* PROBLEM TO SOLVE *
Reproduce each record exactly.

* DATA FOR REVIEW *
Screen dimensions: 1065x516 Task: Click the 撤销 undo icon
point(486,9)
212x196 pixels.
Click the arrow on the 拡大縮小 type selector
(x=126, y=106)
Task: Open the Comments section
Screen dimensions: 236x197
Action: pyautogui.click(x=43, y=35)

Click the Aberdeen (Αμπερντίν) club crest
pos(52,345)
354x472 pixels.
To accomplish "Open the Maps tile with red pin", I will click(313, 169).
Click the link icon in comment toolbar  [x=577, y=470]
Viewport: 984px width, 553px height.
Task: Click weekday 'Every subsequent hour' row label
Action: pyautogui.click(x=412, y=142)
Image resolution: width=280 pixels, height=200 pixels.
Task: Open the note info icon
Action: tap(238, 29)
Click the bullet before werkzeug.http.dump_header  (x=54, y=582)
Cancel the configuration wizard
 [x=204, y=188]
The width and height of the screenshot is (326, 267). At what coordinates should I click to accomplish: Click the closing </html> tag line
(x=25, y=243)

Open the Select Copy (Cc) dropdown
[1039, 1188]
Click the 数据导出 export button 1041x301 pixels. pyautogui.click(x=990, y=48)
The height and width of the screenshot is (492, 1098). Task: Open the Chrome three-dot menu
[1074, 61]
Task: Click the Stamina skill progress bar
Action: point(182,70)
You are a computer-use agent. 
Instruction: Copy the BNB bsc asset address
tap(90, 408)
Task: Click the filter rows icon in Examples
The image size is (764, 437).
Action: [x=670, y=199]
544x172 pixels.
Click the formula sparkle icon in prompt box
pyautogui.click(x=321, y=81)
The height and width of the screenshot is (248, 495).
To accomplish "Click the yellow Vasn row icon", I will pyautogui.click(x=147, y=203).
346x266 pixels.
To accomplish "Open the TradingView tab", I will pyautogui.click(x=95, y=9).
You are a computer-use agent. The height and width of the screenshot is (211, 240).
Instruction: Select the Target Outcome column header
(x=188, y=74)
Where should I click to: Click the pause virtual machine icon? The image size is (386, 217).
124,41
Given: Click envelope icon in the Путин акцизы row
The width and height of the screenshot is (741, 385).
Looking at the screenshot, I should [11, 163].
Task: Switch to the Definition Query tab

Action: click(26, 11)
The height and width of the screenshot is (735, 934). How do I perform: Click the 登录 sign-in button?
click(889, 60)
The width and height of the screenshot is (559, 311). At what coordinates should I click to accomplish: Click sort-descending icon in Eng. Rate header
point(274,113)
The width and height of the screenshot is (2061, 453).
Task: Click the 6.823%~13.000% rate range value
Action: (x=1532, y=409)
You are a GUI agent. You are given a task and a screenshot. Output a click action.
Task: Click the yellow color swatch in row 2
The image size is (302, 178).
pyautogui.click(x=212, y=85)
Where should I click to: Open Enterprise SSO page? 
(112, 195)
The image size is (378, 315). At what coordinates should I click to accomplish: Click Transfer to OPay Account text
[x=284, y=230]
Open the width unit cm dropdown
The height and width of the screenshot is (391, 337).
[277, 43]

* RESULT *
Screen dimensions: 1065x516 Task: Click the 撤销 undo icon
point(486,9)
212x196 pixels.
Click the arrow on the 拡大縮小 type selector
(x=126, y=106)
Task: Open the Comments section
Screen dimensions: 236x197
Action: pyautogui.click(x=43, y=35)

Click the Aberdeen (Αμπερντίν) club crest
pos(52,345)
354x472 pixels.
To accomplish "Open the Maps tile with red pin", I will click(313, 169).
Click the link icon in comment toolbar  [x=577, y=470]
Viewport: 984px width, 553px height.
Task: Click weekday 'Every subsequent hour' row label
Action: pyautogui.click(x=412, y=142)
Image resolution: width=280 pixels, height=200 pixels.
Task: Open the note info icon
Action: tap(238, 29)
Click the bullet before werkzeug.http.dump_header  (x=54, y=582)
Cancel the configuration wizard
 [x=204, y=188]
The width and height of the screenshot is (326, 267). At what coordinates should I click to accomplish: Click the closing </html> tag line
(x=25, y=243)

Open the Select Copy (Cc) dropdown
[1039, 1188]
Click the 数据导出 export button 1041x301 pixels. pyautogui.click(x=990, y=48)
The height and width of the screenshot is (492, 1098). Task: Open the Chrome three-dot menu
[1074, 61]
Task: Click the Stamina skill progress bar
Action: point(182,70)
You are a computer-use agent. 
Instruction: Copy the BNB bsc asset address
tap(90, 408)
Task: Click the filter rows icon in Examples
The image size is (764, 437).
Action: [x=670, y=199]
544x172 pixels.
Click the formula sparkle icon in prompt box
pyautogui.click(x=321, y=81)
The height and width of the screenshot is (248, 495).
To accomplish "Click the yellow Vasn row icon", I will pyautogui.click(x=147, y=203).
346x266 pixels.
To accomplish "Open the TradingView tab", I will pyautogui.click(x=95, y=9).
You are a computer-use agent. The height and width of the screenshot is (211, 240).
Instruction: Select the Target Outcome column header
(x=188, y=74)
Where should I click to: Click the pause virtual machine icon? The image size is (386, 217).
124,41
Given: Click envelope icon in the Путин акцизы row
The width and height of the screenshot is (741, 385).
Looking at the screenshot, I should [11, 163].
Task: Switch to the Definition Query tab

Action: click(26, 11)
The height and width of the screenshot is (735, 934). How do I perform: Click the 登录 sign-in button?
click(889, 60)
The width and height of the screenshot is (559, 311). At what coordinates should I click to accomplish: Click sort-descending icon in Eng. Rate header
point(274,113)
The width and height of the screenshot is (2061, 453).
Task: Click the 6.823%~13.000% rate range value
Action: (x=1532, y=409)
You are a GUI agent. You are given a task and a screenshot. Output a click action.
Task: Click the yellow color swatch in row 2
The image size is (302, 178).
pyautogui.click(x=212, y=85)
Where should I click to: Open Enterprise SSO page? 
(112, 195)
The image size is (378, 315). At what coordinates should I click to accomplish: Click Transfer to OPay Account text
[x=284, y=230]
Open the width unit cm dropdown
The height and width of the screenshot is (391, 337).
[277, 43]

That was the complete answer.